LINK-GIS is a collaborative electronic mapping partnership managed by the Northern Kentucky Area Planning Commission on behalf of Kenton and Campbell County Fiscal Courts, the Kenton and Campbell County PVAs, the Northern Kentucky Water District, and Sanitation District 1 of Northern Kentucky.


Long-time NKAPC planner set to retire

Posted on July 20, 2012
On August 1st Keith Logsdon, AICP, NKAPC’s long-range planning director, begins to implement retirement plans he and his wife made over the course of his 37-year career. That’s a lot of time spent working with citizens and elected and appointed officials to plan their communities’ futures and helping to implement visions from those plans.

“I’m really happy that Keith is able to take this step in his life,” said Dennis Gordon, FAICP, NKAPC’s executive director. “He’ll really be missed and leave some large shoes to fill.”

Logsdon started with NKAPC in August 1990. His responsibilities during those early days included working on comprehensive plan updates for Campbell County cities, reports for the Kenton County Planning Commission, zoning administration, managing co-op students from UC, and assisting with efforts to establish tree boards and the Northern Kentucky Urban and Community Forestry Council.
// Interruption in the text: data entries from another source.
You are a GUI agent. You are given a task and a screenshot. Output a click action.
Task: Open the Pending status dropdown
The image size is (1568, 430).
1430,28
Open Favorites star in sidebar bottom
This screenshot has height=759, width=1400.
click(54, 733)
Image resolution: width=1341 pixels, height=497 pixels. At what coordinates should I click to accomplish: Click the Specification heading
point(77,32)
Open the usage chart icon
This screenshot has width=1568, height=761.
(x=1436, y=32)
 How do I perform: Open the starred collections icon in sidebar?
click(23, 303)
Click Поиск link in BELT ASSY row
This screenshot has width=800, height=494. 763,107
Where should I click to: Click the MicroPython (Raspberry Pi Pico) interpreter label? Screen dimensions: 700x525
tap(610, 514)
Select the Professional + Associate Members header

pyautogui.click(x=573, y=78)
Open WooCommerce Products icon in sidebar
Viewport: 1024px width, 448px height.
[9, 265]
Prior to relocating to Northern Kentucky, Logsdon was employed as a planner by a consulting firm in Lexington, the Hopkins County Joint Planning Commission, and the City of Winchester/Clark County. Immediately before coming to NKAPC he served as planning director for the City of Frankfort from 1984 to 1990.

Logsdon left NKAPC in 2001 to pursue work in the private sector with Wilbur Smith Associates in Cincinnati. His appreciation for the challenges of the public sector and the creation of a long-range planning function brought him back to NKAPC in 2003 when he assumed the role of long-range planning director. His nine-year stint in that position was highlighted by a comprehensive plan update in 2006 and the crafting of seven small area studies for specific areas of Kenton County where change is either anticipated or desired. He was also responsible for the beginning of Direction 2030, the first all-new comprehensive plan for Kenton County since 1972.

“We accomplished a lot,” said Logsdon and added quickly, “and those accomplishments leave a lot yet to be done. Crafting and guiding the community’s future takes a lot of effort.”

“Part of Keith’s legacy here as long-range planning director will be the absolute need for citizens and stakeholders to play a major role in the creation of long-range plans,” said Gordon. “As planners, we’re taught the value of citizen involvement. One benefit of small area studies is their capacity to involve citizens in planning for the future of their neighborhoods. For Keith this was something more than just a lesson learned. He truly walked the walk.”

Logsdon is quick to respond when asked if he plans to exit the public arena as he looks forward to more personal challenges. “No… I plan to stay in touch with what’s going on and to remain active in community issues and conversations. My wife, Catherine and I look forward to spending more time together but we know the importance of community. After all, this is still home,” he said.

When asked to reflect on challenging times and lessons learned, Logsdon thought a minute and turned to the petition effort that dogged NKAPC through a good part of last year. “I think our detractors strengthened us as an organization—the Area Planning Council, the Area Planning Commission, the Kenton County Planning Commission, and the professional staff. We’re all better and stronger for having been through the fires of public controversy.”

NKAPC’s long-range planning director position will not be filled when Logsdon retires. Instead, the agency’s long-range planning functions are being incorporated into a new Department of Planning and Zoning Administration. Martin Scribner, AICP, will head the combined department and Sharmili Reddy, AICP, will assist as planning manager.